Arctic Wolf's clearest opportunity is to convert its strong placement quality into broader recommendation coverage by expanding the public evidence layer that supports discovery-stage prompts. The brand already wins first-position recommendations at a rate that exceeds most competitors, and its average recommended rank of 1.91 shows that AI systems treat it as a top-tier option when it is surfaced. The constraint is not recommendation quality but recommendation frequency.

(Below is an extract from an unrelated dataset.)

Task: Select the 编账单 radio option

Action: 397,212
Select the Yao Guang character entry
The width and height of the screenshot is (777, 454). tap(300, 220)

The path forward is to strengthen the source footprint that AI systems retrieve when answering questions about managed detection and response providers, managed security service providers, and security operations center tools. Arctic Wolf's strong performance on Google AI Overviews suggests that certain source types already work in its favor. Expanding the range of authoritative, citable content that supports discovery and evaluation prompts would give AI systems more reasons to include Arctic Wolf in a broader set of answers.

Competitive Landscape

CrowdStrike Falcon and SentinelOne hold the dominant recommendation-stage positions in the Managed Detection and Response category, with Sophos Intercept X in third place. Arctic Wolf sits in fourth position, with a top-three rate that is competitive for its coverage level but a presence rate that limits its overall share of recommendations.

Brand

Top-3 rate

Rank-1 rate

Avg recommended rank

Sentiment

CrowdStrike Falcon

48.82%

36.19%

1.50

0.8231

SentinelOne

37.26%

2.78%

2.51

0.8015

Sophos Intercept X

14.78%

1.28%

3.69

0.8952

Arctic Wolf

13.06%

7.07%

1.91

0.8000

Rapid7 InsightIDR

2.36%

0.21%

4.31

0.7538

Red Canary

2.36%

0.21%

3.97

0.7170

Expel

2.36%

0.21%

3.92

0.8298

eSentire

2.14%

0.00%

3.87

0.7368

Secureworks Taegis

0.43%

0.00%

5.33

0.7391

Deepwatch

0.00%

0.00%

5.17

0.8750

Average recommended rank covers rank-eligible recommendations only.

Arctic Wolf's position in the table shows a brand that ranks highly when recommended but is recommended far less often than the top three competitors. Its rank-one rate of 7.07% is the second highest in the category, yet its top-three rate of 13.06% trails Sophos Intercept X by a narrow margin despite a much larger coverage gap.

Prompt Evidence

Google AI Overviews / Brand Recommendation Prompt: "Which tool is best for cyber security?" Result: Arctic Wolf appears in a top-three position with a rank-one rate of 16.0% on this platform, indicating strong placement for broad discovery questions.

ChatGPT / Brand Recommendation Prompt: "What are some MSSP companies?" Result: Arctic Wolf appears in only 20.5% of ChatGPT observations, and its top-three rate on this platform is 6.85%, suggesting frequent displacement by CrowdStrike Falcon and SentinelOne.

Gemini / Brand Recommendation Prompt: "What to use for zero trust access control" Result: Arctic Wolf achieves a 5.95% valid recommendation coverage rate on Gemini with a 2.38% rank-one rate, indicating present but limited recommendation strength.

What CiteWorks Studio Would Do Next

Phase 1: AI Market Discovery Audit Map the specific prompts where Arctic Wolf is present but not recommended, and identify which competitors capture the recommendations Arctic Wolf loses.

Phase 2: Recommendation Readiness Plan Prioritize the discovery-stage prompt clusters where Arctic Wolf's strong rank-one performance can be extended into broader coverage.

Phase 3: Owned Answer Layer Buildout Develop owned content that directly answers the managed detection and response discovery questions where Arctic Wolf is currently absent or displaced.

Phase 4: Citation / Authority Layer Development Strengthen the external source footprint that AI systems retrieve, focusing on the evidence types that already drive Arctic Wolf's strong Google AI Overviews performance.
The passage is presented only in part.